Robert_example_CURATE.csv: Curated CSV file with data to use as the training and validation sets. It is created in a previous CURATE job.

Name	Target_values	x2	x5	x6	x7	x8	x9	x10	x11	Csub-Csub	Csub-H	Csub-O	H-O
1	1.854766065	110.9270401	89.87553406	49.77253406	1	0	0	0	1	FALSE	TRUE	FALSE	FALSE
2	2.034511341	110.6553116	78.65235138	55.53135138	1	0	0	0	1	TRUE	FALSE	FALSE	FALSE
...
36	0.321084552	110.7593079	59.81459808	-76.60640192	0	2	1	3	3	FALSE	FALSE	TRUE	FALSE
37	0.329517076	115.2292938	70.45233154	-65.96866846	0	2	1	3	3	FALSE	FALSE	TRUE	FALSE

Instructions:

First, go to the folder where CURATE was previously run in your terminal. You should see a folder called CURATE on it.
Run the following command line:

python -m robert --csv_name CURATE/Robert_example_CURATE.csv --generate

Options used:

Time: ~2 min

System: 4 processors (Intel Xeon Ice Lake 8352Y) using 8.0 GB RAM memory

Four CSV files for each combination of ML model/training size (in /GENERATE/Raw_data).
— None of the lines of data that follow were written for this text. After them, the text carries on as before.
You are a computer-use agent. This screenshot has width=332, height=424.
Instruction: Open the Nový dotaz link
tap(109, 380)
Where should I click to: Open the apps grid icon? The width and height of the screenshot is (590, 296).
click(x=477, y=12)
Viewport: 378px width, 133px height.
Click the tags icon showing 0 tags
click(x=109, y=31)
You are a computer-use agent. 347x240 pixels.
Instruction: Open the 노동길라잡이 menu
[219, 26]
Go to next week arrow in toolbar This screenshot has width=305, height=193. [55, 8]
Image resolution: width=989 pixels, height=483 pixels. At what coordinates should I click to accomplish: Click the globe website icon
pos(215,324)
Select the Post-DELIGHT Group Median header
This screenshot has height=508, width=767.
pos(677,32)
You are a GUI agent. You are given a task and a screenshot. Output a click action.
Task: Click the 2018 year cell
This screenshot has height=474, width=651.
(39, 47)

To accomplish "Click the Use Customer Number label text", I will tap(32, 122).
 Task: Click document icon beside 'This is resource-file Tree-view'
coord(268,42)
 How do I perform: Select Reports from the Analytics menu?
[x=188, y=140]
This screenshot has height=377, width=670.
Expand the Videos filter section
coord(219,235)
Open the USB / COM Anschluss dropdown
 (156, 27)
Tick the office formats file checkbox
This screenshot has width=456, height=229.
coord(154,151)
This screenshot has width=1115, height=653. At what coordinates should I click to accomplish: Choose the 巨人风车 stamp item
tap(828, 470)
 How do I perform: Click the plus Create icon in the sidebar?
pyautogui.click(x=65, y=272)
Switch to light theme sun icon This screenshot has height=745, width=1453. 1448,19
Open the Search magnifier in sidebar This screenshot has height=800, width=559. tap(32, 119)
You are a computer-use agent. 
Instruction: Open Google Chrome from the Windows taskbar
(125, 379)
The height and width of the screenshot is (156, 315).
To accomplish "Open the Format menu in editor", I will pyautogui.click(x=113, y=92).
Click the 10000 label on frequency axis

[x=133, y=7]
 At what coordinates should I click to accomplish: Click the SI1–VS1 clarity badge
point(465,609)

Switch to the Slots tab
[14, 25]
Half of the CSVs relate to models with all the variables (No_PFI folder) and the other half for models that use only the msot important features based on PFI (PFI folder). For each pair of CSVs, one contains the parameters of the model and the other contains the database already split into training/validation sets (_db suffix).
The two best models, for No_PFI (all descriptors) and for PFI (only important descriptors), are stored in /GENERATE/Best_model.
Two heatmaps with a summary of the results for all the models, created in /GENERATE/Raw_data.